====== THE RECORDS ======

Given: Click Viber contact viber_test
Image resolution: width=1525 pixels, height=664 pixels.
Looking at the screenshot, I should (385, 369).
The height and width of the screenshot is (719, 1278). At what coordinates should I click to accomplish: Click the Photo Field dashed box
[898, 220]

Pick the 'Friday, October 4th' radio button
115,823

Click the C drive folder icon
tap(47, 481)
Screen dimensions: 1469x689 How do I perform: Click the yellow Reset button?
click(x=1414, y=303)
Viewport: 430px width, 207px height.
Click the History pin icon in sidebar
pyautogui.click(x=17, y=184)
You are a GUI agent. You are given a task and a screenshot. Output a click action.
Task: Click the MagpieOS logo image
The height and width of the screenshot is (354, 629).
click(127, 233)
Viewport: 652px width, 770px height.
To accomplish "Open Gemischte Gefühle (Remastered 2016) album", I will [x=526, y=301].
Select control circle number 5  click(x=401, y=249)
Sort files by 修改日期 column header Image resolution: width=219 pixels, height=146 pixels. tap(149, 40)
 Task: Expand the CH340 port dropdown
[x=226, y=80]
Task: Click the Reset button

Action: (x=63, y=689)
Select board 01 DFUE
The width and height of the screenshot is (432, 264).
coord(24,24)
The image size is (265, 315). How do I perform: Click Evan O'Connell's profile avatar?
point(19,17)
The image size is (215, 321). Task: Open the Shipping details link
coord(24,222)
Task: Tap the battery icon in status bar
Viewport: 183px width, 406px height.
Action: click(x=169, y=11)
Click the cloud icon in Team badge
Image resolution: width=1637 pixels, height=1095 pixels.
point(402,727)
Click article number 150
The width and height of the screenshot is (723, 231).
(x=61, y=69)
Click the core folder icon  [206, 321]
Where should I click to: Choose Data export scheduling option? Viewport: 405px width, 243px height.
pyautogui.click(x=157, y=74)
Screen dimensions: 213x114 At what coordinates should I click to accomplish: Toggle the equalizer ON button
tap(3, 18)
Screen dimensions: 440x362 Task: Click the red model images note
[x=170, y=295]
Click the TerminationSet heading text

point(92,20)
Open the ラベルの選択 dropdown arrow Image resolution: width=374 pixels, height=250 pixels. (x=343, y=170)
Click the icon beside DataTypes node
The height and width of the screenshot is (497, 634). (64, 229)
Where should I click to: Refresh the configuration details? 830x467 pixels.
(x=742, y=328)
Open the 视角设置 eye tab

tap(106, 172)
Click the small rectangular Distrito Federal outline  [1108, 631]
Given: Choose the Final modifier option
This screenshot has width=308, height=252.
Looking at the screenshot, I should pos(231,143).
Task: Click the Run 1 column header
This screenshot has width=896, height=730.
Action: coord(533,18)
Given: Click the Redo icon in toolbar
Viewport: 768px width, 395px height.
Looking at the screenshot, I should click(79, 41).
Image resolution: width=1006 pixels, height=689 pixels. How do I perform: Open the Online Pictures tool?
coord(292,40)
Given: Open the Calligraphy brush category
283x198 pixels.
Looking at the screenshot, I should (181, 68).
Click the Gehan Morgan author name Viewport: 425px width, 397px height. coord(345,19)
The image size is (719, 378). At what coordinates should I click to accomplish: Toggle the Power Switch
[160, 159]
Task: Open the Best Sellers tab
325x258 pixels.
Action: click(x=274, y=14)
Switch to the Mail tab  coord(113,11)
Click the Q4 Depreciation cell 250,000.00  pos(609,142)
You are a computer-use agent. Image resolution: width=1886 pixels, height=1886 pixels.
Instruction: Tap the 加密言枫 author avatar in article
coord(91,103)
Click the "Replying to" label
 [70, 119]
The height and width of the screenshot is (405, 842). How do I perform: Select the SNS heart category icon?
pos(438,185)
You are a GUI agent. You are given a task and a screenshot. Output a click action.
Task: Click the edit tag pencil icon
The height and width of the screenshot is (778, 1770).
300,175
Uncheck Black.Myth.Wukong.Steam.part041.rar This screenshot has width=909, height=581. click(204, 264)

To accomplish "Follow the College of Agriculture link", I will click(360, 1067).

======

WHAT IS NEEDED
Find the number of lines in the data above that contain "header". Please give that number alone.

RESPONSE BELOW
2